## Required task
Print the stretch of the records below from the line containing "Task: Open the notifications bell icon" through the line containing "Action: tap(1617, 18)", leaving the pictures out.

## Data to process
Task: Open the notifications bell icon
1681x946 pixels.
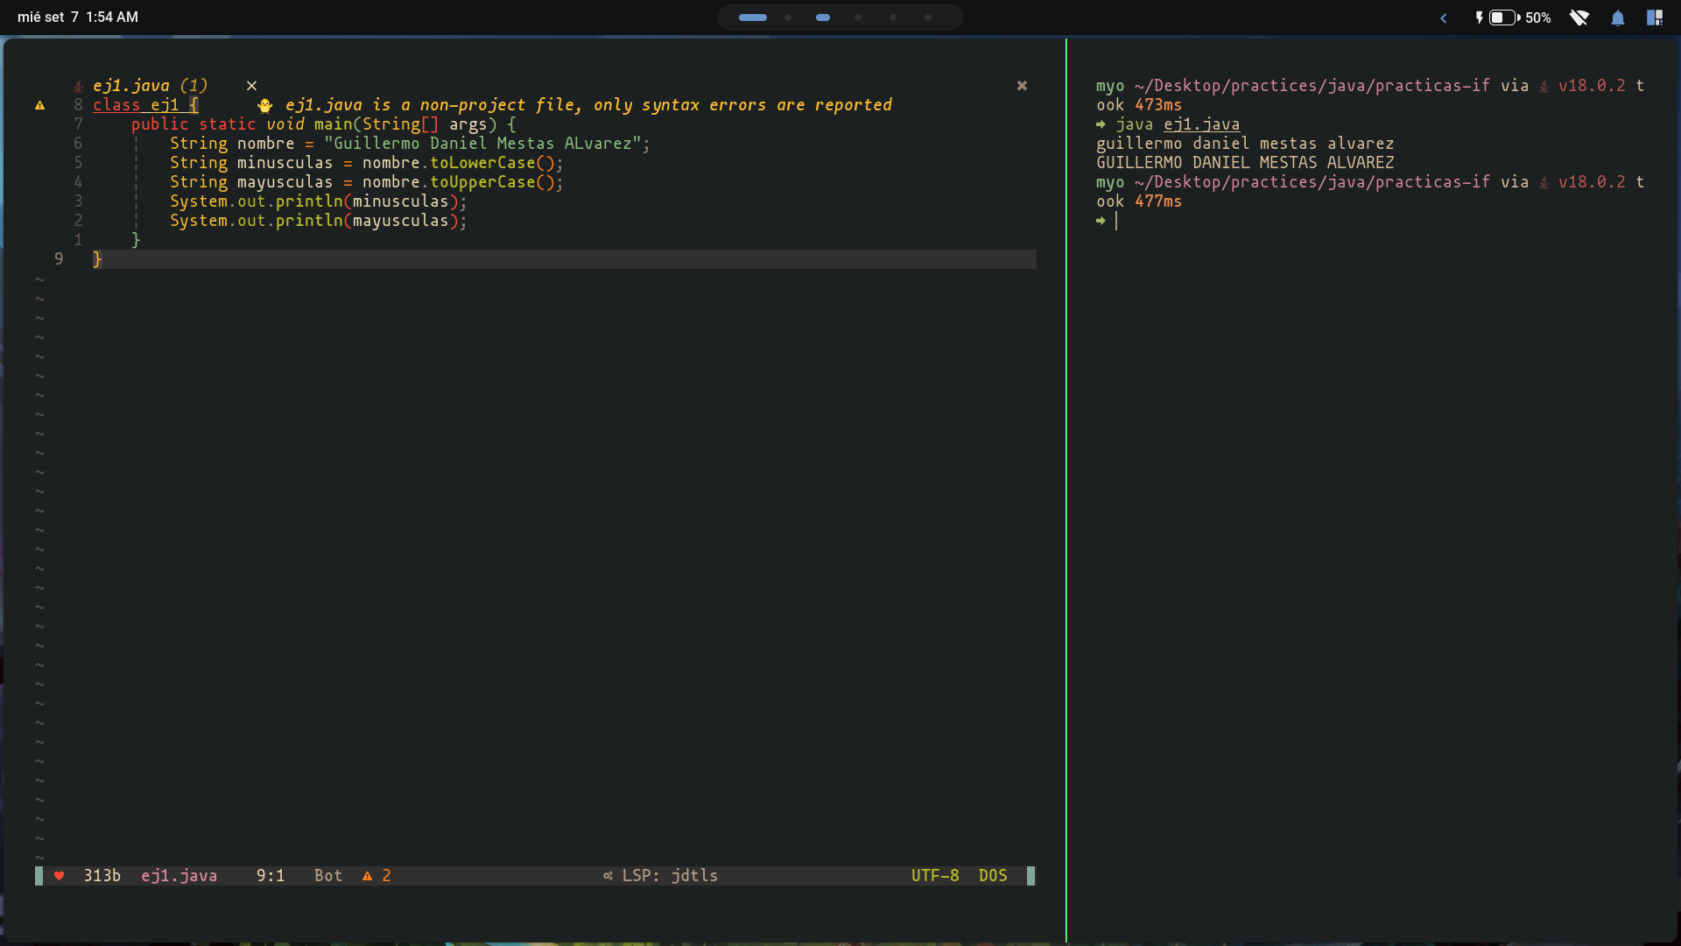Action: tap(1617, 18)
...
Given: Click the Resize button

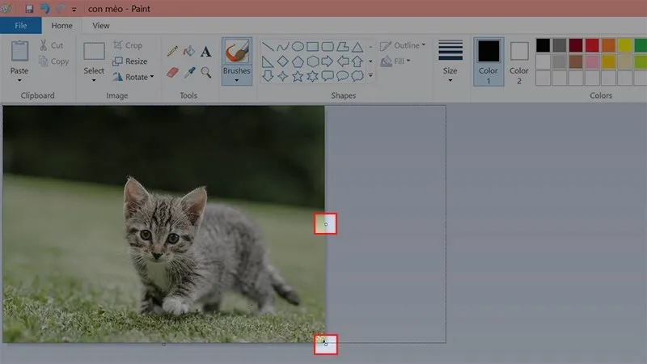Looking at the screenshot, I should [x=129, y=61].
...
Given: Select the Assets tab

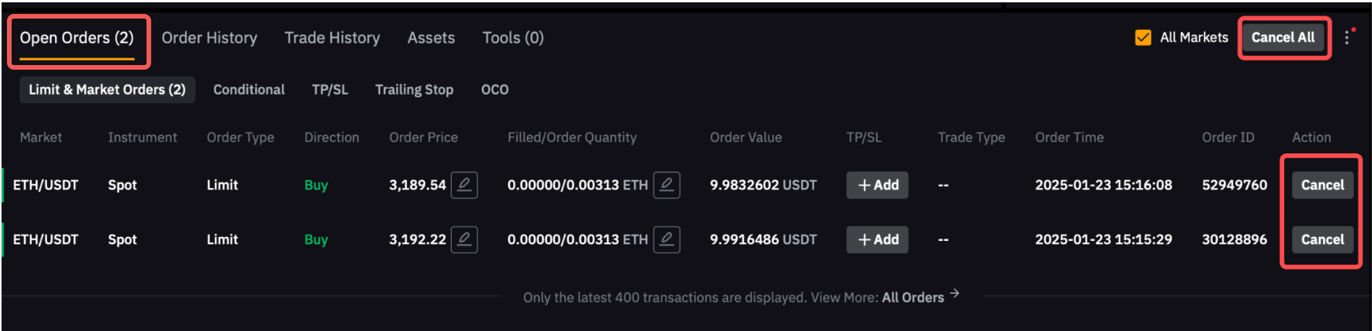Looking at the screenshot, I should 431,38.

## Exercise response
Task: Open the notifications bell icon
1681x946 pixels.
Action: tap(1617, 18)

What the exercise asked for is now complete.